I know of a family in a similar situation who found a last minute school that way and it ended up being their daughter’s first choice after visiting. She just graduated and is now in their masters program.
I can see if he is interested, but he was at breaking point by the Xmas break!
He does have acceptances in hand, which is why he is not too interested in RD (Auburn, Rollins, Trinity), but I selfishly wanted him to get some love from a reach school - dumb I know! Honestly, he is so chill about the whole thing, and I am taking everything too personally ![]()
Those are some great options to have in hand! Although it’s understandable to be sad for our kids’ disappointments, I totally understand his not wanting to do additional apps when he already has acceptances to some terrific schools. I’d have the family focus be on enjoying senior year and, when thinking about colleges, about how the experiences at his accepted schools would differ and what he would end up preferring.

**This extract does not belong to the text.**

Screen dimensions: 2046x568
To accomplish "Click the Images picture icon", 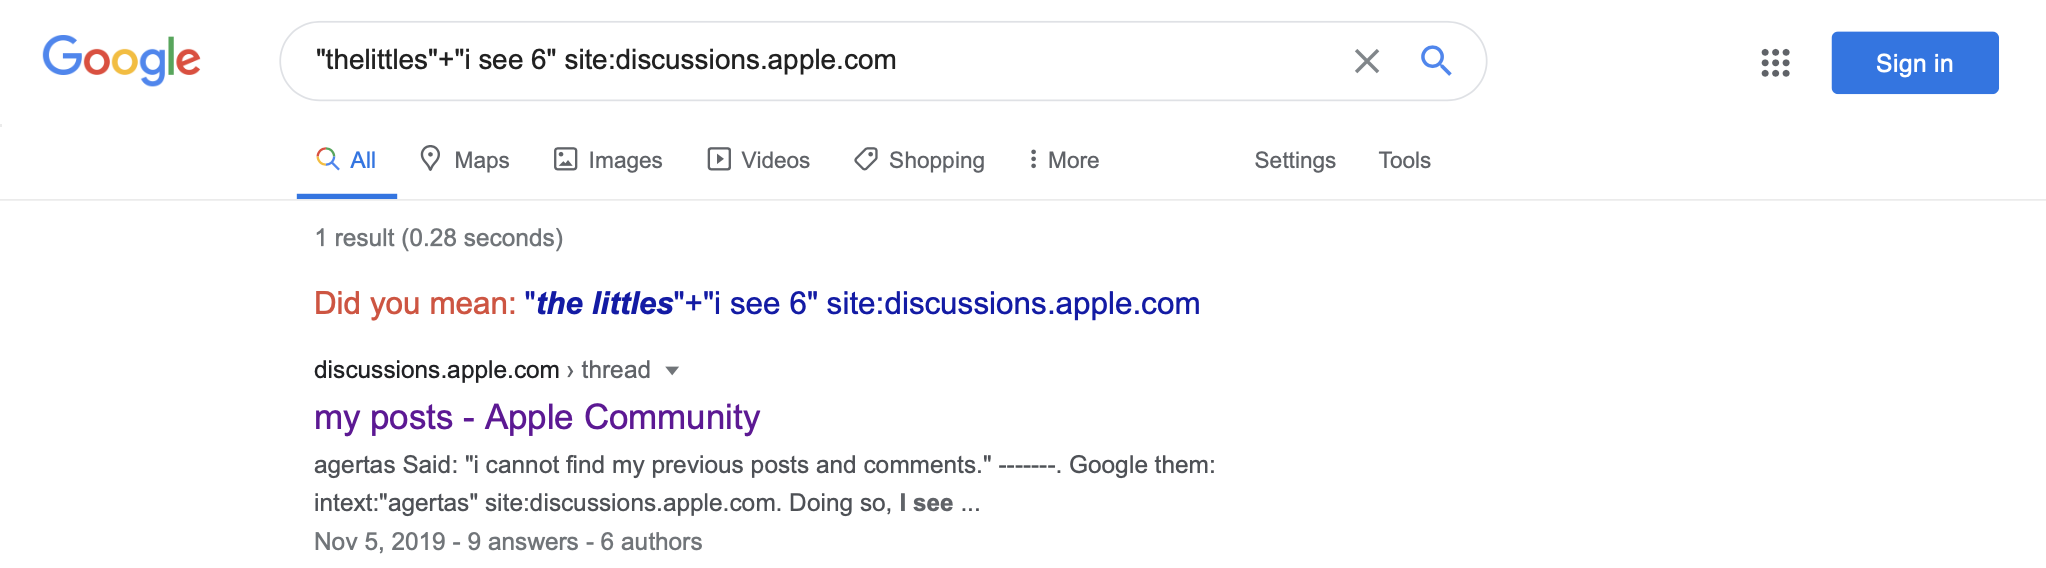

Also, I totally understand this. Just think about every email, letter, merit dollar, etc, coming from his accepted schools as more love for your son.
Totally agree!
It is totally normal to take it personally, this process leaves those applying as feeling judged and being found wanting. I read somewhere that even the best and brightest feel as if they suck during this process, that’s why this process is utterly broken and why I want to rage when people tell me to “trust the process”. That’s just a ridiculous statement to claim some AO who has never met my child can somehow discern their uni is the riight fit for him? Come on. Guess what? I know enough kids who transferred because they hated their first uni to know they don’t.

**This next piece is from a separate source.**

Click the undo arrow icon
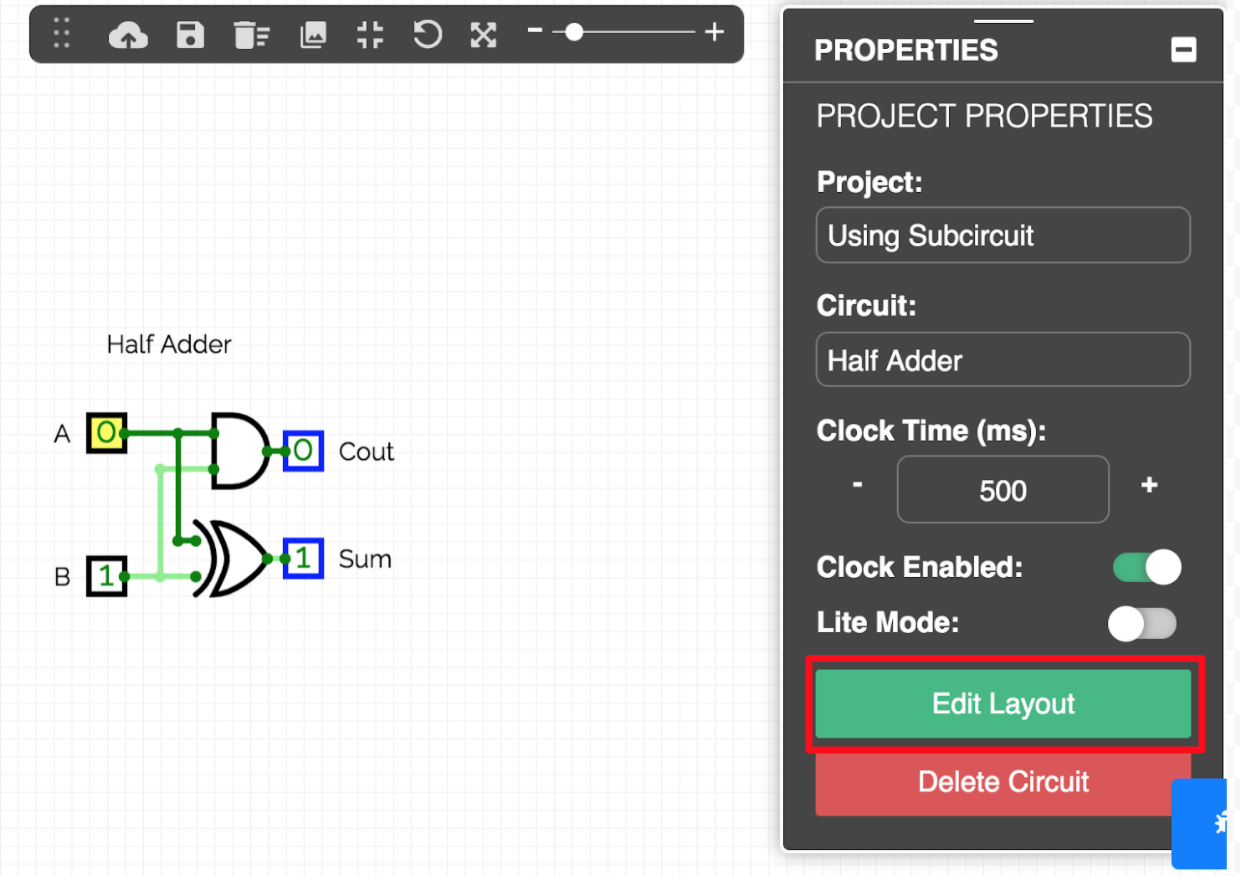1240x876 pixels. 428,35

If any of my son’s apps had glimpse I missed it and I’m glad I did. He’s a great public speaker and does it all the time but it’s one more level of judgement I don’t want to subject him to, worrying he’ll get denied because he wears glasses or he presents nerdy.
My student was asked if they want to switch to ED2 instead of RD for a school that doesn’t do EA. It’s not Ivy, but it is a reach for this major. The school claims there’s a better chance of admission with ED2. But my student did not ED anywhere, only EA. Frankly, 80k a YEAR is too much to commit to ED for any school without knowing merit or aid. They’re in at other schools with a lower price and full to decent merit scholarships. This one is a top 3 choice but there is no #1 school because of cost. Income not low enough for grants but not high enough to spend 80k a year even with modest 529 savings.
Just stay RD? Switch? It’s binding but what if we can’t afford it without merit and no merit comes?
I’m thinking that may be the way we go. The challenge I think I’m going to be facing is that ideally I’d like to only miss two days of school - which would mean doing School 1 on Friday, School 2 on Saturday, School 3 on Sunday, School 4 on Monday and driving at night each night. That’s not realistic. We might get an accepted student day on a Saturday, but no one does stuff on a Sunday. So do we miss three days of school? Do two trips that are Fri/Sat each? Who knows. Need to play with the calendar.
It’s so hard. Sending hugs. I am bracing myself for a possible rejection at my son’s first choice school in two weeks. He applied to 15 and has a few acceptances that would be a good second choice, but they really don’t check as many boxes for him as this school he is hoping for. He will be okay, but I will feel so sad (and likely so pissed at the school
) if they reject him. I know it’s not personal, they couldn’t possibly know how great this kid is, but my anxiety is through the roof!
My D23 never had a first choice school (she liked two equally and got into one in EA December the year she applied), so this feels different and so stressful.